Citizen’s United and the End of Gridlock

Countering those who link the recent IRS scandal to the Citizen’s United ruling (because it allows for donor anonymity), Glenn Hubbard and Tim Kane see the scandal as just another chapter in a 40 year saga of the federal government’s “two-party duopoly.“ 

Imagine if the anonymous authors of the Federalist Papers had been similarly harassed when ratification of the Constitution was being debated.

One might question whether Publius be strained in the analogy. Be that as it may, Hubbard & Kane believe that ending this duopoly will end partisan gridlock.  And in fact the Citizen’s United Case offers the key to releasing the lock o' the grid: 

The public sector, like the private sector, needs entrepreneurs to challenge incumbent monopolists and thereby advance innovation…The Citizens United decision ended the duopoly control of campaign money by allowing new groups to make unlimited independent expenditures, a restoration of 1st Amendment rights.

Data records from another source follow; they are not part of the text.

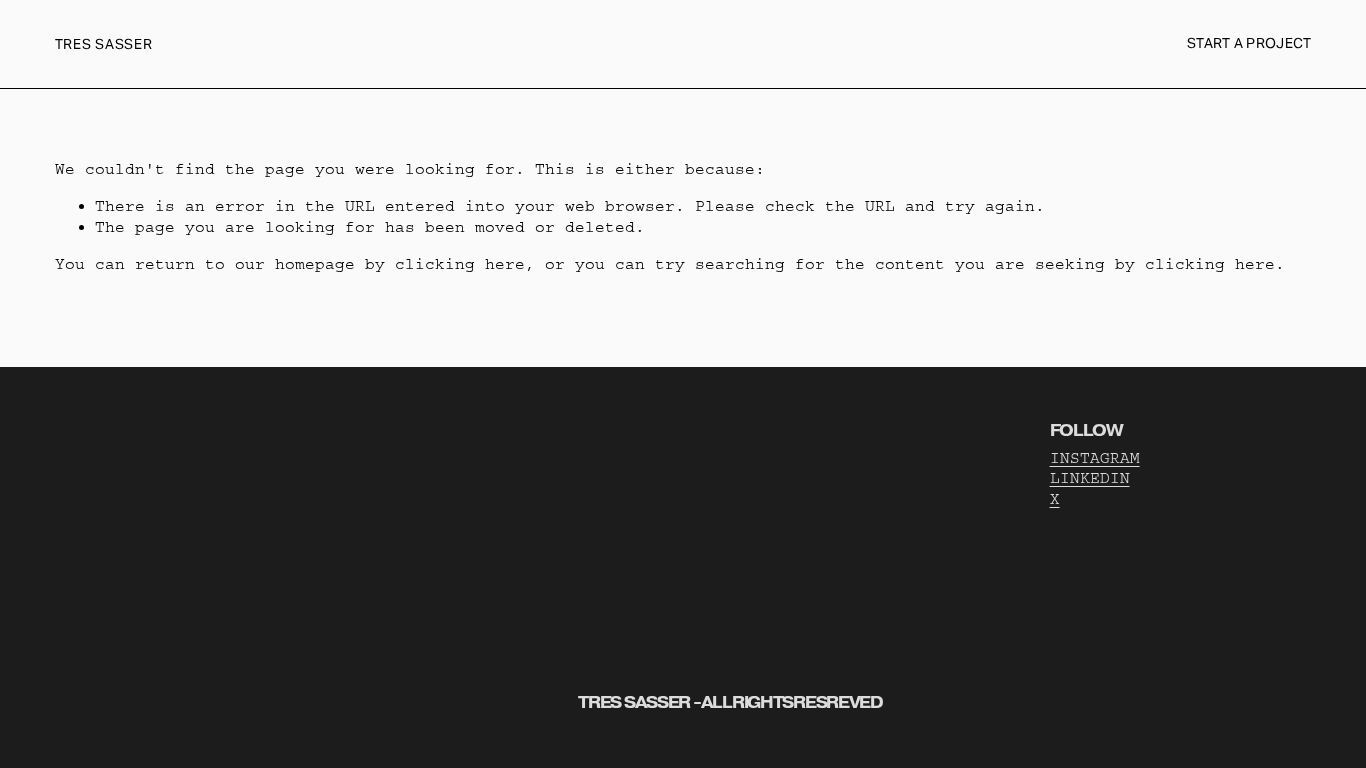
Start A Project (1249, 43)
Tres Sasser (104, 44)
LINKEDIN (1090, 478)
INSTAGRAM (1095, 458)
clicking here (460, 264)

Of course some will say that if key this be these sums that will come amount to picking the gridlock.

The authors summarize:

Those who think the lesson here is that America needs more campaign finance reform should check their history. When the National Committee for Impeachment was punished for running an anti-Nixon newspaper ad in 1972, monopoly politics won. For the next four decades, politics became increasingly partisan and polarized…Reducing political polarization is essential for a way forward on the policy gridlock that hampers economic growth. Harassment of political entrepreneurs discourages progress as much as it abuses power and trust. A free people should never require a government license for free speech.